Sabina Valbusa, una campionessa che insegna ancora a sognare
di Franca Conti | 6 Febbraio 2026La incontro con lo sguardo luminoso di chi ha passato una vita all’aria aperta, tra neve, fatica e orizzonti larghi. Sabina Valbusa, di Bosco Chiesanuova, oggi indossa la divisa dei Carabinieri Forestali, ma il cuore resta legato agli sci stretti e alla montagna che l’ha vista crescere. Tra ricordi olimpici – tra cui un bronzo a Torino 2006 – insegnamenti ai giovani e un amore mai spento per la neve, la sua è una storia di sacrifici e passione autentica.
La neve accompagna da sempre la tua vita. Ricordi l’emozione di portare la fiaccola olimpica lo scorso gennaio a Bologna?
È stata un’emozione fortissima. Mentre correvo sotto la neve pensavo a tutte le mie Olimpiadi, ai sacrifici fatti, alle gioie e anche ai momenti difficili vissuti sulla neve. È stato come ripercorrere tutta la mia carriera in pochi minuti.

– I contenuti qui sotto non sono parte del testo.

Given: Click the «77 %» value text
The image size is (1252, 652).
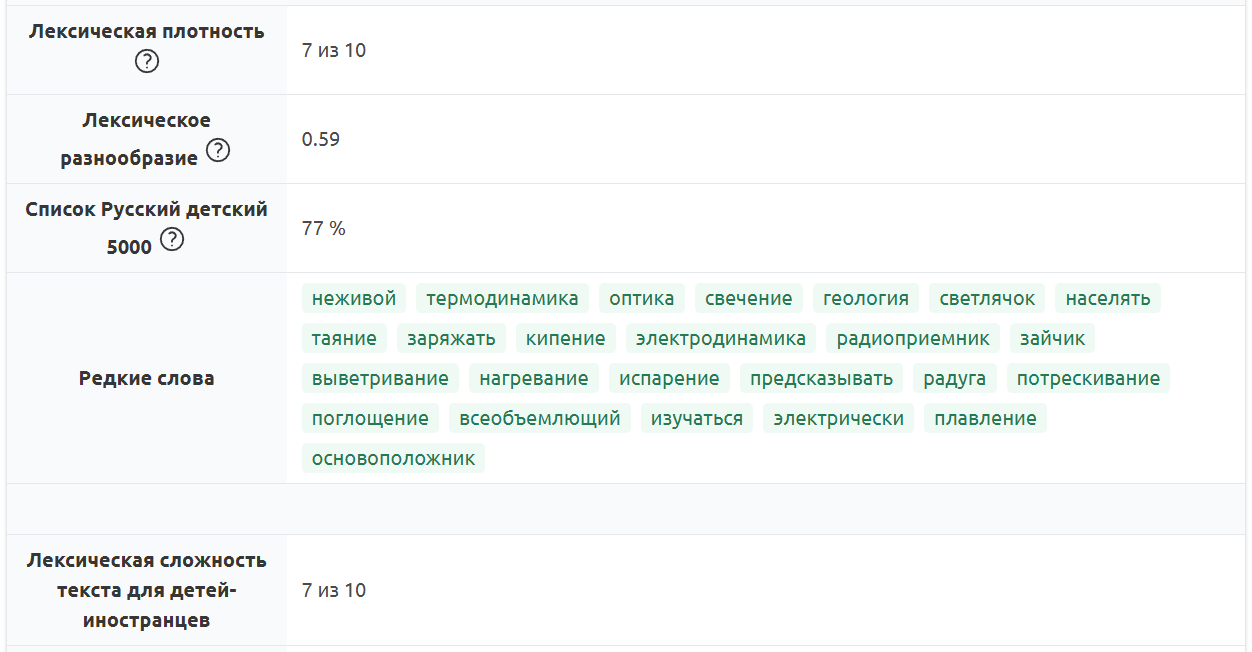Looking at the screenshot, I should click(323, 228).
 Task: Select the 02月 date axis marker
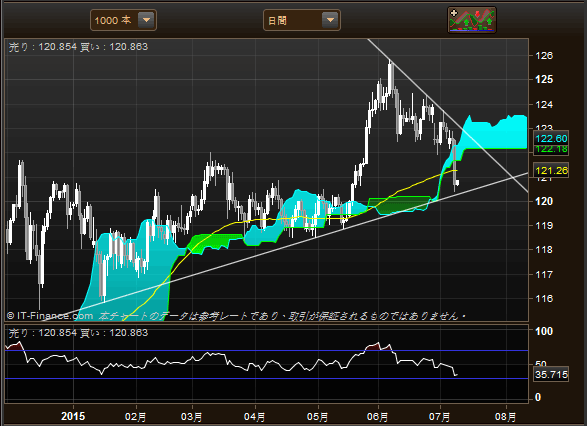point(136,417)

Oggi che vita conduci, lontano dalle gare?
Lavoro come Carabiniere Forestale sull’Appennino modenese. È un lavoro che mi piace molto e che mi tiene a contatto con la natura. Nel tempo libero invece alleno lo Sci Club Pavullese, dove seguo i ragazzi dello sci nordico dal 2013.

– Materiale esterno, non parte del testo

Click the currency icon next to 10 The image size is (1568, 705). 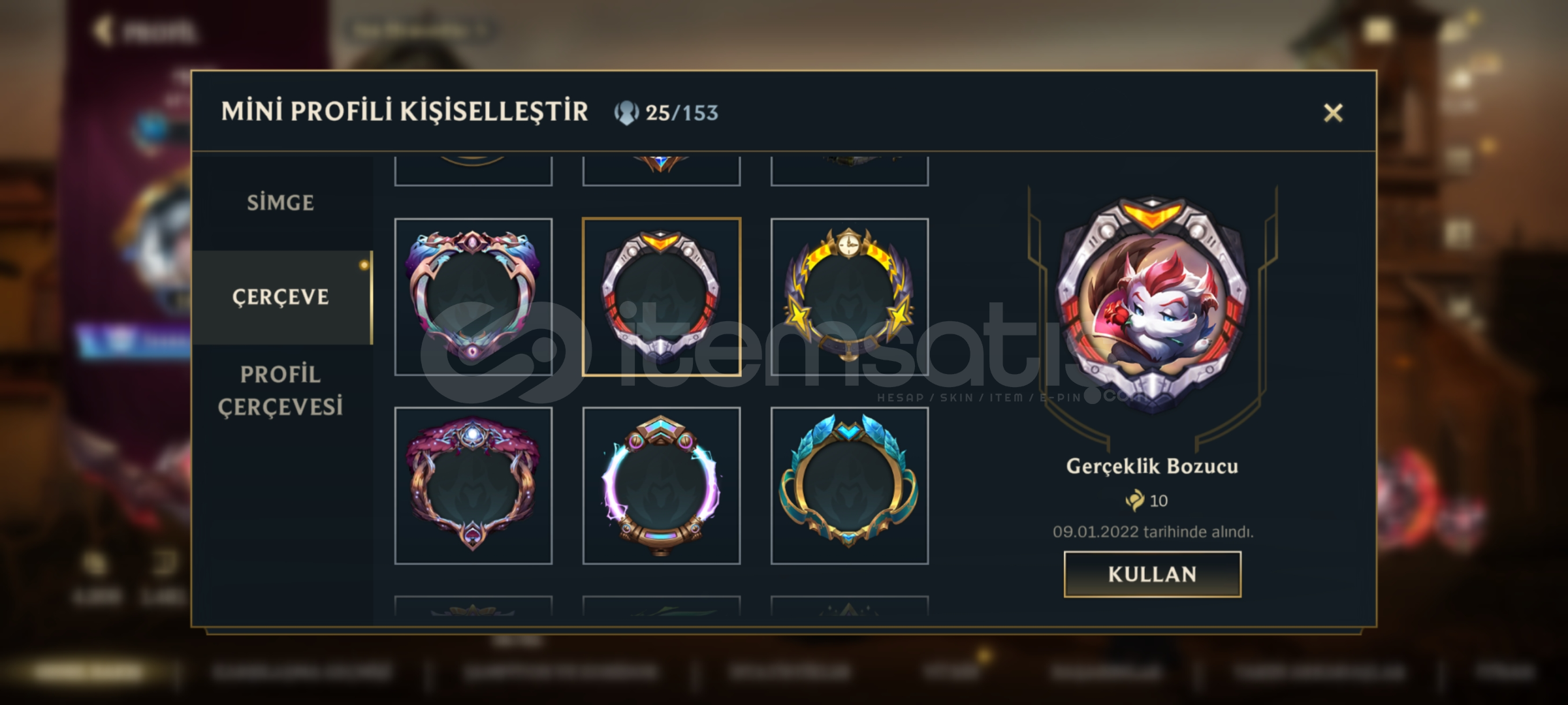click(x=1135, y=501)
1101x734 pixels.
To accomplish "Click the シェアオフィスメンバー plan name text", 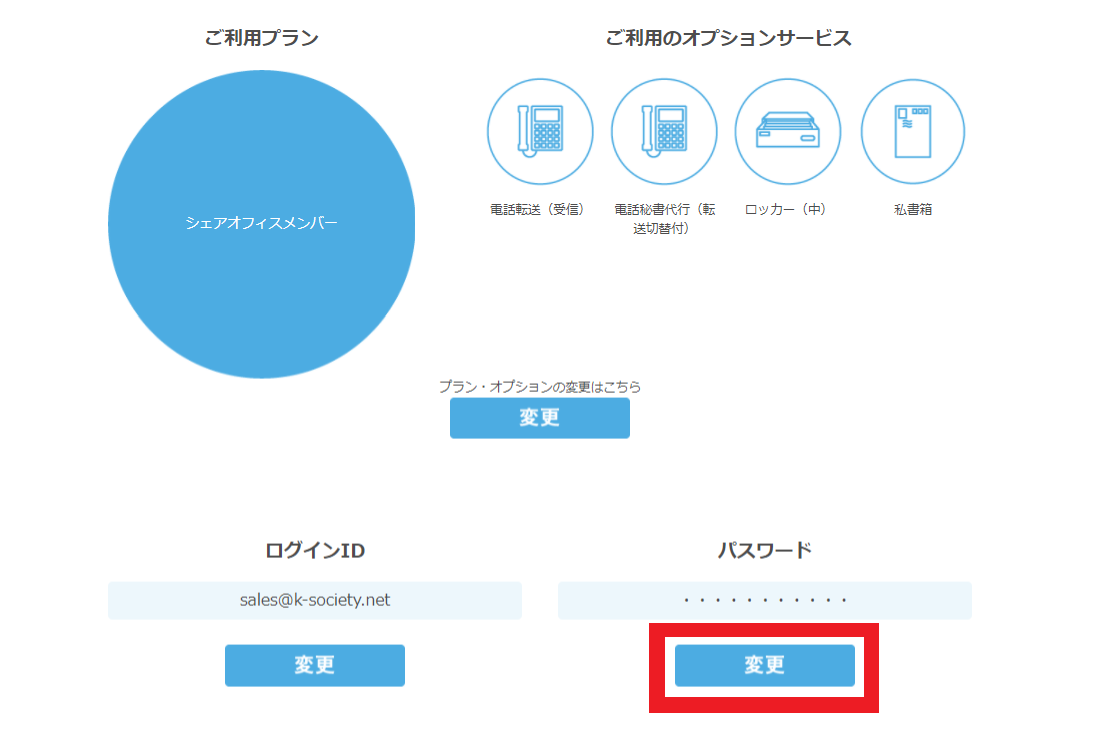I will (x=261, y=223).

Che rapporto hai oggi con gli sci stretti?
Sono diventati soprattutto un piacere. Quando torno in Lessinia mi alzo presto, alle sette del mattino, quando non c’è nessuno sulle piste, e vado a sciare in silenzio. È il mio momento di relax, come una vacanza.
Quanto hanno contato le tue radici lessiniche nella tua carriera?

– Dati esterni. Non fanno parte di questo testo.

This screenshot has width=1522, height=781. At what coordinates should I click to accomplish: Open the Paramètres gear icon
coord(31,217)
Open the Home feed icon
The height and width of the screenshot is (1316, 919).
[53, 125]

Hanno contato tantissimo. Ho ricevuto molto dal mio paese, dalla Lessinia, dalla mia famiglia e dallo stile di vita di montagna. Quelle radici mi hanno insegnato la fatica, la costanza e a non mollare mai.

Come è stato il momento in cui hai deciso di smettere con l’agonismo?
Ho gareggiato in Coppa del Mondo fino al 2010, poi ancora due stagioni sulle lunghe distanze. Ma con il tempo molte compagne di squadra avevano smesso, così come mio fratello Fulvio, e non c’era più lo stesso clima. Come dice Agassi, smettere è come decidere di morire nello sport: è una fine dolceamara.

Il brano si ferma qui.